In the past few years, sensitive data discovery - the ability to find sensitive data in structured and unstructured data stores (not legal eDiscovery!) - has become more advanced and more accessible. Data Leak Prevention suites - the bulk of which have been snapped up by the big boys (Symantec, McAfee/Intel, RSA etc) - have extended their functionality to find sensitive data on servers. The ability to find sensitive data is one thing - but without a solid remediation plan, many organizations fear that while sensitive data discovery is the right thing from a security perspective, their legal risk can increase if they know where it is but haven't protected it.
So now finding the data is a possibility, but what do you do with it once you've found it?

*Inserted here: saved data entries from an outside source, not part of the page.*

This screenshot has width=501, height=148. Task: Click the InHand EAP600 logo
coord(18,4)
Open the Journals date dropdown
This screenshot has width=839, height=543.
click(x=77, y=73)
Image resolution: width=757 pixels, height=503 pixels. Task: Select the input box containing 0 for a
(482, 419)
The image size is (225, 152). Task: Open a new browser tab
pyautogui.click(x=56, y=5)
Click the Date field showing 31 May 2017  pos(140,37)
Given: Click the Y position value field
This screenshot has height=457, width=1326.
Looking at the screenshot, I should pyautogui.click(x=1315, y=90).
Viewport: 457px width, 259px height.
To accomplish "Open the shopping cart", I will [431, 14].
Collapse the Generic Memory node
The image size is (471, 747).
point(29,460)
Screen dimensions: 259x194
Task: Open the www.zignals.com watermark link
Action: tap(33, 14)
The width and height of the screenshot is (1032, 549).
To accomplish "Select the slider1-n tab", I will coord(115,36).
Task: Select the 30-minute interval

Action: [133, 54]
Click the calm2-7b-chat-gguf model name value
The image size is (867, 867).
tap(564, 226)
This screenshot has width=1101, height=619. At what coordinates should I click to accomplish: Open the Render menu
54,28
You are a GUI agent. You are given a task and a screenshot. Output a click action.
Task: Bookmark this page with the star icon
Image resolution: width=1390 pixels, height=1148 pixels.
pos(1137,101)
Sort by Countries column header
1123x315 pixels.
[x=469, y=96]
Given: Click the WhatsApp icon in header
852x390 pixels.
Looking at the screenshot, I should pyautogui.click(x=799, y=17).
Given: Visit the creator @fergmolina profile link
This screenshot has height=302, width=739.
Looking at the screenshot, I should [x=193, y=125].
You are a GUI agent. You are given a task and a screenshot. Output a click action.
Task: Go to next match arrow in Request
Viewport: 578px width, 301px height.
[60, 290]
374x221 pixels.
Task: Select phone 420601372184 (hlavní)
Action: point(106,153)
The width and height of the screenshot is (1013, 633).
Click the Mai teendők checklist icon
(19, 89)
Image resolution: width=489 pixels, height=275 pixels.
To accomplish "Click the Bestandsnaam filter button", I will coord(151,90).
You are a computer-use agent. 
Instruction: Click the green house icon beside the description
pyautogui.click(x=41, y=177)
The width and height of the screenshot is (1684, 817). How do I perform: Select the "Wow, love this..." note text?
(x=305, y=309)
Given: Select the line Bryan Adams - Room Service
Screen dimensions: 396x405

The fear of an large number of false positives, lack of context on how the data is actually being used, how to protect the data and how to prioritize the whole process if large amounts of data are discovered can be overwhelming. I've been doing some research in this area and while there is a lot more underneath, here are some of the major findings of how to handle it.
Know that sensitive data discovery is a discrete event and use it to control chaos: Sensitive data discovery is typically a scheduled process. This allows you to take bite size chunks out of the problem. Since it is a discrete event and not a continuous process, you can perform a scan on a limited set of servers, remediate the issues that were found, and then move on to the next group of servers. Of course, scanning for sensitive data, while a discrete event, should never be a one time event. Periodic scans of segments should be run at regular intervals. That sensitive data creep can just keep on going!
Prioritize based on risk: Sensitive data discovery tools will typically tell you the type, logical location, and amount of sensitive data found but that doesn't complete the risk picture. If you find or expect to find a lot of it, remediating the risk to that data can look overwhelming. Creating a risk-based procedure will go a long way to an organized remediation process. This should depend on your environment, the types of data you collect and your risk and regulatory priorities. This could mean prioritizing based on physical location (e.g. branch offices with weak physical security), on a specific regulated or high risk data type (e.g. credit card numbers), amount of sensitive data or based on the type of server (file shares prioritized over databases or vice versa). If there are a number of factors that effect the priority, consider developing a scoring algorithm relative to your business.
Create a remediation plan: A lot of companies can get stuck here because there isn't a uniform method to remediate the data you will find. Some sensitive data files will require monitoring, while some will need encryption and access control, some will need to be removed and/or quarantined and some will require review to understand if the access is appropriate. Understand the business needs of the servers before you scan them to ensure critical business processes aren't interrupted and know what types of remediation would be appropriate. For example, if you find sensitive customer data in a file share that the business uses on a regular basis, monitoring access and creating management reports to ensure the access is appropriate is a good place to start in slowly locking it down based on business need. If sensitive data is found in a physically insecure location - encrypting the information to protect it from physical theft is important.
If you run into too many false positives - take a step back: The types of data you are looking for may be too broad or the keywords may need to be tuned. If trying to find all sensitive data is creating so many false positives that you can't pinpoint the real issue, its not going to do you any good.
In summary, while sensitive data discovery combined with remediation isn't an easy cut and dry process for a complex business, its definitely achievable if its done in an organized and prioritized approach.